Emmenés dans l’une des pires prisons de Syrie
Les trois accusés, le major général Ali Mamlouk, chef des renseignements généraux et de la sécurité de l’Etat, Jamil Hassan, directeur de la direction de l’armée de l’air, et Abdel Salam Mahmoud, directeur de la branche des enquêtes du service de renseignement de l’armée de l’air, sont les plus hauts responsables du régime syrien à être poursuivis en justice.
« L’objectif est de démontrer la responsabilité de ceux qui ont ordonné ces crimes. Montrer que tout découle d’une politique décidée au plus haut niveau de l’État syrien, d’où la qualification de crimes contre l’humanité ».
Clémence Bectarteà 42mag.fr
À la barre, trois Syriens survivants des prisons syriennes viendront témoigner à visage découvert. Parmi eux, Mazen Darwish, avocat syrien et défenseur des droits de l’homme, représentant du SCM, le Centre syrien pour les médias et la liberté d’expression, en exil à Paris. L’homme a passé trois ans et huit mois dans les prisons syriennes. Comme Mazen et Patrick Dabbagh, il a été incarcéré et torturé à Mezzeh : « Après des jours et des jours de tortures quotidiennes, ils ont cru que j’étais mort et ils m’ont mis dans le hangar« .
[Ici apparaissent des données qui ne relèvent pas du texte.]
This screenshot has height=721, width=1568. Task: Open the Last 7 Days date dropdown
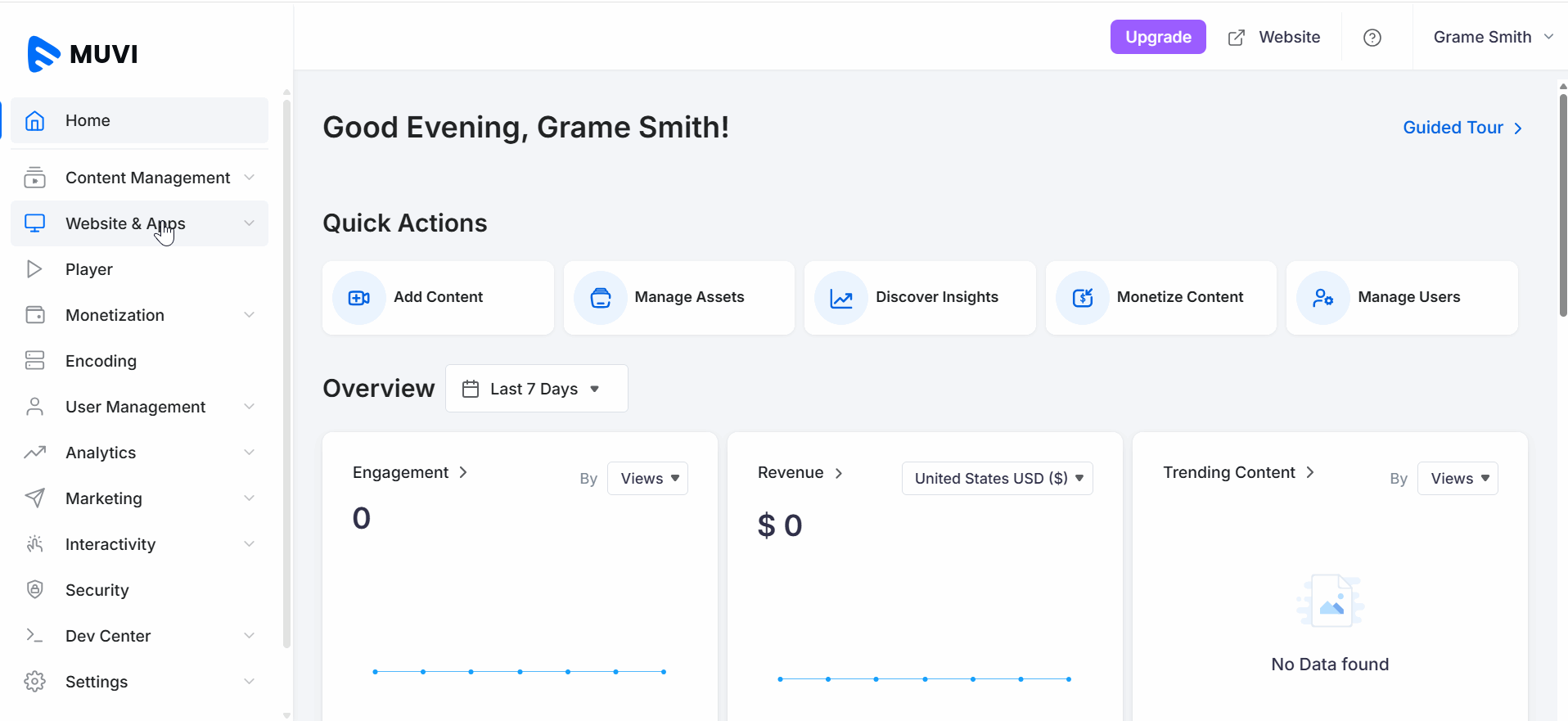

Mazen Darwish a été personnellement interrogé par l’un des trois accusés, Jamil Hassan, qui fait partie du cercle proche de Bachar Al Assad : « Avant de commencer à me torturer, il m’a dit : « Alors comme ça, tu te documentes pour nous amener à la Haye ?« Là, j’ai compris, c’était une manière de se venger, de détruire les gens et de tuer l’opposition. Il n’y a pas un seul instant de la journée qui n’était pas marqué par la souffrance et les tortures.«
Mazen Darwish doit témoigner ces jours-ci devant la cour. Il se réjouit que le procès soit traduit en arabe pour le public : « C’est très important, la justice, ce n’est pas que le verdict. La justice, c’est tout le processus. Traduire tout le procès, c’est essentiel pour que la nouvelle génération en Syrie puisse savoir ce qui s’est vraiment passé« . Au total, ces dernières années, onze mandats d’arrêt ont été délivrés par la justice française contre des dignitaires syriens.